TASK DIRECTIONS: The answer should consist solely of the lines from the first one below through the line containing "Task: Click the Edit NISN pencil icon", copied exactly.

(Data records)
-- Opening Marker --

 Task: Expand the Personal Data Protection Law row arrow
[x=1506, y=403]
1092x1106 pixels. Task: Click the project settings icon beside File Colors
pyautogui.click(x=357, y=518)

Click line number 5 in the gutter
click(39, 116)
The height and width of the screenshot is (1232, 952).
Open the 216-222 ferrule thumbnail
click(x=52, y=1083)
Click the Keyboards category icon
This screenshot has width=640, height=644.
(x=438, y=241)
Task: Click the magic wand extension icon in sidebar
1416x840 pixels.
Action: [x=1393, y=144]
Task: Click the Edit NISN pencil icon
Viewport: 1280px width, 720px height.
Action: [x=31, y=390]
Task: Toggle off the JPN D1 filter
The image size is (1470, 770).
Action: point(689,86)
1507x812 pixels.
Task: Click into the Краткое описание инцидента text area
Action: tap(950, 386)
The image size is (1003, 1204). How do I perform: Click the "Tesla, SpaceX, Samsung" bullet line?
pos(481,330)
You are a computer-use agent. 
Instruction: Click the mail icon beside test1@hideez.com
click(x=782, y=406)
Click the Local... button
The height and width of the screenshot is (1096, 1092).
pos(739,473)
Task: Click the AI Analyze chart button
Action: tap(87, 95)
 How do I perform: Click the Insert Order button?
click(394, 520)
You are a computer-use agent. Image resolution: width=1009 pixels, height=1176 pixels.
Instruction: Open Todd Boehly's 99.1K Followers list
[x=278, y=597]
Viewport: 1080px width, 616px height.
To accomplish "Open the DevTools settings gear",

-- Closing Marker --

YOUR RESPONSE:
 Task: Expand the Personal Data Protection Law row arrow
[x=1506, y=403]
1092x1106 pixels. Task: Click the project settings icon beside File Colors
pyautogui.click(x=357, y=518)

Click line number 5 in the gutter
click(39, 116)
The height and width of the screenshot is (1232, 952).
Open the 216-222 ferrule thumbnail
click(x=52, y=1083)
Click the Keyboards category icon
This screenshot has width=640, height=644.
(x=438, y=241)
Task: Click the magic wand extension icon in sidebar
1416x840 pixels.
Action: [x=1393, y=144]
Task: Click the Edit NISN pencil icon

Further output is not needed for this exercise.